The trials and tribulations of last season’s Valley Vista High School football team would have made good fodder for a country song — if it weren’t for bad luck, the Monsoon would have had none at all.
“It seemed like we were in every game and then we would be hit by the snowball effect,” said Jason Wilke, Valley Vista coach. “When bad plays happened, they compounded and led to easy scores by the opposition.”
No game illustrated Wilke’s assessment like the Monsoon’s October loss to Boulder Creek.
At one point in the second half, Valley Vista led its Northwest Region rival 32-27. However, Boulder Creek capitalized on a fumble and two botched kickoff returns to score 29 unanswered points in a seven-minute span en route to a 56-32 victory.
“We didn’t respond well to adversity and that’s been the motivation for our team in the offseason,” Wilke said.
“Not giving up — that’s been a theme.”
Valley Vista will try to rebound from last season’s 4-6 campaign with new starters in quarterback Diante Richardson and running back Ronald Carter.
Richardson threw eight passes, including two touchdowns, in limited duty last season.
“Diante is not as much of a pocket passer as (last year’s starter) Brock Bailey,” Wilke said. “We will use more sprint outs with Diante as quarterback.”
Carter has the unenviable task of replacing Charles James, who accounted for 24 touchdowns and rushed for 1,799 yards last season.
Carter moved to strong safety last year as he waited for his opportunity at running back.
“Ronald comes from a football family and he started as a running back on our freshmen team,” Wilke said. “He doesn’t have the speed of a Charles James, but’s he’s real hungry for success.”
The offensive line will be anchored by returnees Denver Bower and Carson Lengvary.
Nathaniel Chambers is the top returnee at receiver.
The 5-foot-7 senior made every reception count last season, turning three catches into three touchdowns.
Valley Vista averaged more than 31 points a game last season, the best scoring average in the eight-team region.
However, the Monsoon permitted even more points on defense, letting the opposition score at a rate of more than 34 points a game, the worst mark in the region.
Wilke addressed the defensive situation with Josh Sekoch, the new defensive coordinator, who worked previously as the head coach at Shadow Mountain.
“Josh has a lot of experience as a player and coach,” Wilke said. “We’re excited what he brings to the team.
Valley Vista will still use a 3-5 stack formation on defense, anchored by Mark Grant, a region first-team selection last year as a defensive lineman.

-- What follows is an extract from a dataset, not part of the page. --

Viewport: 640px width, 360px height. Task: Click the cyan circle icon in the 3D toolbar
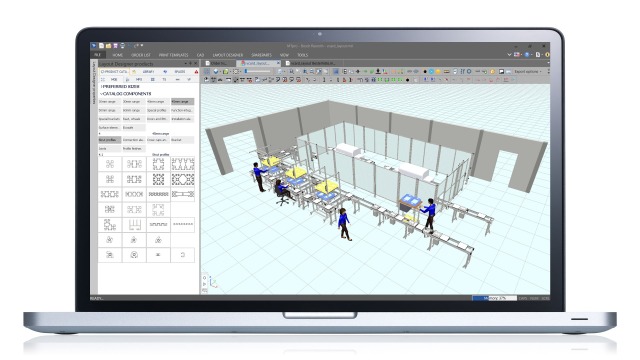point(431,71)
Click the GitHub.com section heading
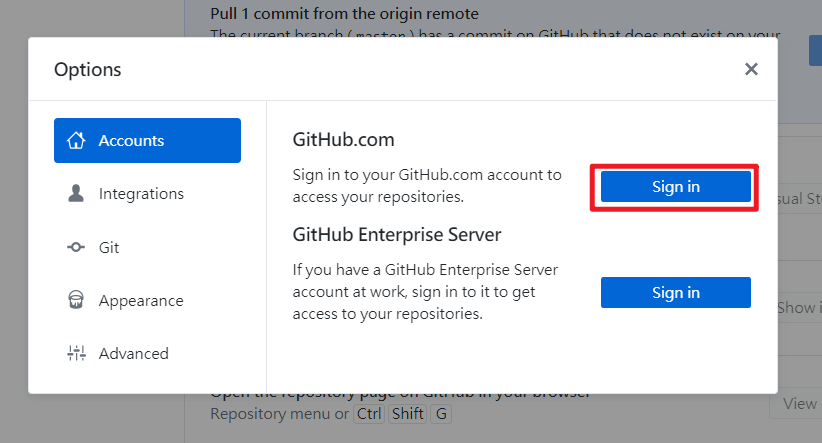This screenshot has height=443, width=822. click(344, 140)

Grant had 83 tackles and recorded a team-high three sacks last year.
“We are expecting big things from Mark this year,” Wilke said. “We plan to move him around on the line of scrimmage to put him in the best pass-rushing situations.”
Wilke said the Monsoon also will be improved by the move of junior Brandon Bendele from the defensive line to linebacker.
The team’s biggest defensive question mark will be the secondary, which will feature two sophomores starters in Myles Spearman and Jacob Bukowiecki.
Another sophomore, Delvin Richardson, Diante’s brother, will start at linebacker.
“Experience-wise, we lost four defensive backs from last year’s team who were two-year starters,” Wilke said.
“We like the athletic ability of the guys we have back there.”
Wilke is still waiting for a breakthrough season at the Surprise school, which enters its fourth season of varsity competition.
Wilke turned a moribund Glendale High School program into a playoff team before taking the Valley Vista job before the 2007 season.
After a winless campaign in his first year at Valley Vista, the Michigan native has led the Monsoon to back-to-back four-win seasons.
“We had bigger aspirations than 4-6 last season,” Wilke said. “I don’t think conditioning had anything to do with our problems last year, but we’ve put an emphasis on it in workouts.
“We want to cover all our bases and get a little bit of luck.”